Stationary engineers and boiler operators held about 39,100 jobs in 2014. The industries that employed the most stationary engineers and boiler operators were as follows:
State and local government, excluding education and hospitals
Junior colleges, colleges, universities, and professional schools; state, local, and private
General medical and surgical hospitals; private
They were employed in a variety of industries. Because most stationary engineers and boiler operators work in large commercial or industrial buildings, the majority of jobs were in manufacturing, government, educational services, and hospitals.

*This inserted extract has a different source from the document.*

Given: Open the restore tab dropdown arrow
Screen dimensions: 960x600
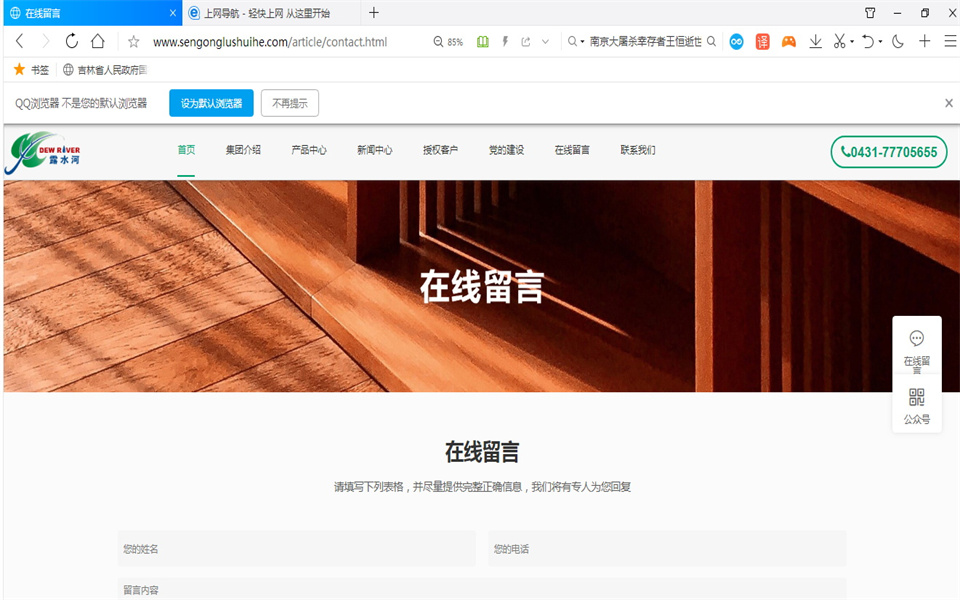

In a large building or industrial plant, a senior stationary engineer or boiler operator may be in charge of all mechanical systems in the building and may supervise a team of assistant stationary engineers, assistant boiler tenders, and other operators or mechanics.
In small buildings, there may be only one stationary engineer or boiler operator who operates and maintains all of the systems.
Some stationary engineers and boiler operators are exposed to high temperatures, dust, dirt, and loud noise from the equipment. Maintenance duties may require contact with oil, grease, and smoke.
Workers spend much of their time on their feet. They also may have to crawl inside boilers and work while crouched, or kneel to inspect, clean, or repair equipment.
Injuries and Illnesses
Stationary engineers and boiler operators work around hazardous machinery. They must follow procedures to guard against burns, electric shock, noise, dangerous moving parts, and exposure to hazardous materials.
Most stationary engineers and boiler operators work full time during regular business hours. In facilities that operate around the clock, engineers and operators usually work one of three 8-hour shifts on a rotating basis. Because buildings such as hospitals are open 365 days a year and depend on the steam generated by boilers and other machines, many of these workers must work weekends and holidays.